她知道,这些人已经十分幸运。他们撑过了几场雪,活到现在。而那些不够幸运的,早不知道冻死在哪一场雪里,进了哪只野狗肚中。
马车在城西晃晃悠悠了半天,最终停在了一处肉铺前。
有路人见她衣着不凡,在门口张望了许久,便劝她道:“这家店掌柜半个月前就回家了,娘子若是要买肉,不妨去别家店看看?”
江栗玉笑着向那人道谢,又给了马夫几钱银子,让他先离去,自己则和寒塘、鹤影绕到了后门。
肉铺前边是个铺子,后边则连着个院子,其中设有三间房屋。
大抵是环境使然,在城西能有个完整的院子,都能算得上是富人。眼前的这家肉铺的主人,显然是能跻身富人一列的。

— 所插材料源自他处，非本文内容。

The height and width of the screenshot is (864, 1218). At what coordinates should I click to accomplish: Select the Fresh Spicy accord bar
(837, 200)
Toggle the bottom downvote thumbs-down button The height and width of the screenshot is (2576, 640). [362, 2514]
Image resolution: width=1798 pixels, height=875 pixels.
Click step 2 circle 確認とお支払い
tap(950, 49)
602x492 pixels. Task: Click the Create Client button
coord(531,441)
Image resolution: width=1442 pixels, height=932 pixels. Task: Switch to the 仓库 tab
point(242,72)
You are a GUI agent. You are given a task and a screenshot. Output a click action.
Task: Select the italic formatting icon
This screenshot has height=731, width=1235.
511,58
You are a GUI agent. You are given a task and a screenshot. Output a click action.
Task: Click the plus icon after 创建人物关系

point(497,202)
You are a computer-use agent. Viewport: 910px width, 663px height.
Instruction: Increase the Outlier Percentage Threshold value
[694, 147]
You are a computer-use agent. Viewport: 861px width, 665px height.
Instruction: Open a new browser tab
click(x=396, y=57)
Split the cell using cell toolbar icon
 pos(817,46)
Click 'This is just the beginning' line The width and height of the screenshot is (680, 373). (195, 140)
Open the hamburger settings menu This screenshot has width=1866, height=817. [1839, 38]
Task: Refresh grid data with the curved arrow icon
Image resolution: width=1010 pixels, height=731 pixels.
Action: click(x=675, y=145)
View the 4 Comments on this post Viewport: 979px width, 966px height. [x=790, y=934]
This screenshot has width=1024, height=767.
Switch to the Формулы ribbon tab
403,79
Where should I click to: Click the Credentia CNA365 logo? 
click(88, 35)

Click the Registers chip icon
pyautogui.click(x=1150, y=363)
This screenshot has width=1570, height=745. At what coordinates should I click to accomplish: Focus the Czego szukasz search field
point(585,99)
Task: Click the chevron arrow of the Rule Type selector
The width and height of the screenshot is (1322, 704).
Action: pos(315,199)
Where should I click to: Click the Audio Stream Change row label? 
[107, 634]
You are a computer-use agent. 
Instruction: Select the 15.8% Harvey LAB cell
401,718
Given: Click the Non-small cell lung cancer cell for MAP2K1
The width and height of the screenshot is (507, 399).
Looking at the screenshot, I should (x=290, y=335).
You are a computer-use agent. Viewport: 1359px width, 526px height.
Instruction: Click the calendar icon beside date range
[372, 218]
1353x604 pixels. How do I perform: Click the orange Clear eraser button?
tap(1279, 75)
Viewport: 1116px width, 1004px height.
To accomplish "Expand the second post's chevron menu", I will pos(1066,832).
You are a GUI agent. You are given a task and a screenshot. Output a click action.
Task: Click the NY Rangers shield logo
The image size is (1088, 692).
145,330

江栗玉攀在墙头,打量好了院中可落脚的地方后,脚下一使劲儿,身姿利落地翻了进去。
“娘子,咱们这样,会不会不太好啊?”
看着熟练地打开后院门,又撬开其他房门的江栗玉,鹤影弱弱地问道。
江栗玉大手一挥,“大人干活,小孩儿别插嘴。”
手指上下翻动,铁锁轻轻一颤,在手中四分五裂开来。她推门而入,环顾四周,见屋内陈设简单,堂中只摆着张黑漆桌子并两把椅子。
伸手一抹,指腹上沾了一层薄薄的灰尘。
她伸手接过寒塘递来的手帕,擦净手指后,转身朝院外走去。
“又被那老秃驴耍了,回宫!”
吱呀一声,木门合上,小院也随之恢复了安静。
房梁上的男人侧耳听了许久,听脚步声逐渐远去,又等了半盏茶的功夫,这才从梁上一跃而下。
这院子待不得了。他拎起包袱,就要推门而去。
却在看见院中的人时,如遭雷劈般愣在原地。
江栗玉掀唇一笑,冲着冻僵的手哈了口气。奶白的雾气散去,一双眼睛漆黑如豆。
“该称呼您梁上君子呢?”她顿了顿,眉眼弯弯,“还是,顾叔叔?”
顾识归转身欲逃,身后的女子又漫不经心道:“叔叔未免太看不起自己了,这周围若没有些许人手,愚侄岂敢孤身在这等您?”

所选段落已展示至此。